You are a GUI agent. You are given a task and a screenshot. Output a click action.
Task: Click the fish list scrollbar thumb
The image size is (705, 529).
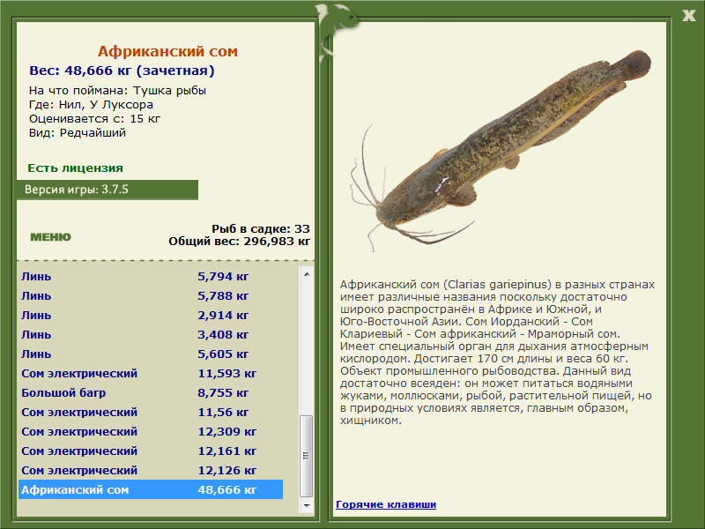pos(307,456)
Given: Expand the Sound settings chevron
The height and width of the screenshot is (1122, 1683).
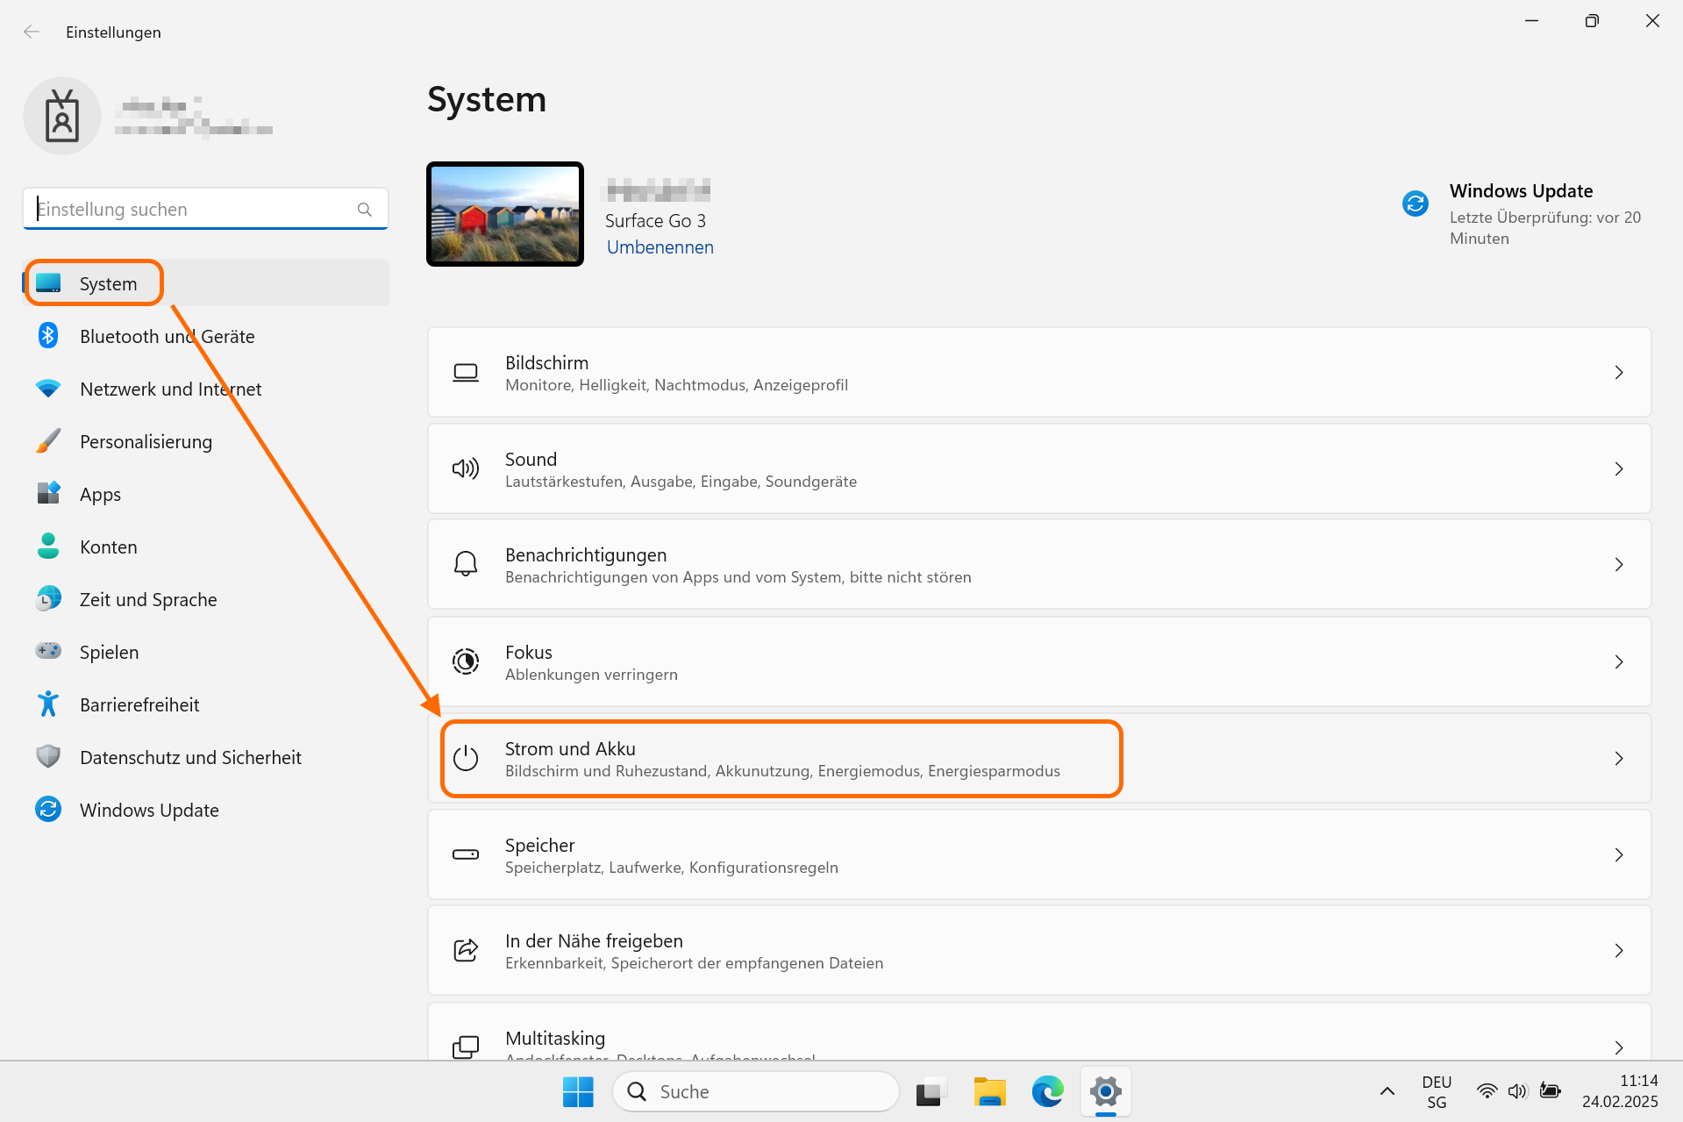Looking at the screenshot, I should pyautogui.click(x=1618, y=469).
--
## TASK TO COMPLETE:
Copy the data above word for word, from the line containing "Given: Expand the Sound settings chevron" through the end, and leave the pictures out of your copy.

## RESPONSE TO THIS TASK:
Given: Expand the Sound settings chevron
The height and width of the screenshot is (1122, 1683).
Looking at the screenshot, I should pyautogui.click(x=1618, y=469).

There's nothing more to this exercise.